» TEXT SECTION:
* * * * * * *

Sunday, 31 March 2024

Tao Analysis I - 3.5.6

Exercise 3.5.6

Let $A$, $B$, $C$, $D$ be non-empty sets. Show that $A \times B \subseteq C \times D$ if and only if $A \subseteq C$ and $B \subseteq D$, and that $A \times B = C \times D$ if and only if $A = C$ and $B = D$. 

What happens if some or all of the hypotheses that the $A$, $B$, $C$, $D$ are non-empty are removed?


Show $A \times B \subseteq C \times D \iff A \subseteq C$ and $B \subseteq D$

To show $A \times B \subseteq C \times D$ if and only if $A \subseteq C$ and $B \subseteq D$ we need to prove the following two statements:

  • $A \times B \subseteq C \times D \implies A \subseteq C \land B \subseteq D$
  • $A \subseteq C \land B \subseteq D \implies A \times B \subseteq C \times D$


Let's start with the second statement as it easier to prove.

$$A \subseteq C \land B \subseteq D \implies A \times B \subseteq C \times D$$

We need to show - is a statement I was advised by a mathematician friend to get into the habit of writing - $(\forall a\in A, b \in B) \; [(a,b) \in C \times D]$.

Given $A$ and $B$ are assumed non-empty, we can always pick an element $a \in A$ and $b \in B$ to form a tuple $(a,b)$.

By assumption, $A \subseteq C$ and $B \subseteq D$, and so we can deduce $a \in C$ and $b \in D$. So the tuple $(a,b)$ is in $C \times D$ by definition of cartesian products. Thus we have shown $A \subseteq C \land B \subseteq D \implies A \times B \subseteq C \times D$.


Now let's consider the first statement.

$$A \times B \subseteq C \times D \implies A \subseteq C \land B \subseteq D$$

We need to show $(\forall a \in A)\;[a \in C]$ and $(\forall b \in B)\;[b \in D]$.

Since $A$ and $B$ are assumed non-empty, we can always pick an arbitrary $a \in A$ and $b \in B$ to form a tuple $(a,b)$.

By definition of cartesian products, $(a,b) \in A \times B$. By hypothesis $A \times B \subseteq B \times D$, and so $(a,b) \in C \times D$.

* * * * * * *

» DATA EXCERPT:
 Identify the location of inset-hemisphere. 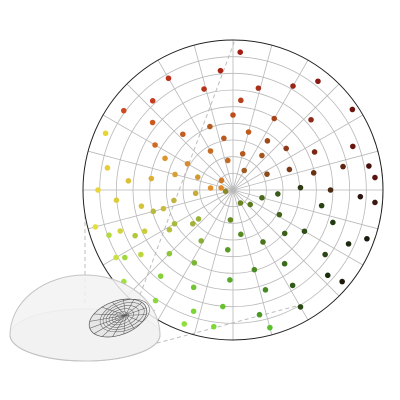
(85, 318).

* * * * * * *

» TO DO:
1/ Answer these about the Exercise 3.5.6 post:
(a) Which of the two statements does the author choose to prove first?
(b) Who advised the author to get into the habit of writing "We need to show"?
(c) On what date was the post published?
2/ List every set named in the exercise statement of the Exercise 3.5.6 post.
3/ In the Exercise 3.5.6 post, swap "non-empty" for "nonempty" and write out everything from "Exercise 3.5.6" down to "and $B = D$.".

» EXPECTED RESULTS:
1/
(a) The second statement, $A \subseteq C \land B \subseteq D \implies A \times B \subseteq C \times D$, because it is easier to prove.
(b) A mathematician friend.
(c) Sunday, 31 March 2024.

2/ $A$, $B$, $C$, $D$

3/
Exercise 3.5.6

Let $A$, $B$, $C$, $D$ be nonempty sets. Show that $A \times B \subseteq C \times D$ if and only if $A \subseteq C$ and $B \subseteq D$, and that $A \times B = C \times D$ if and only if $A = C$ and $B = D$.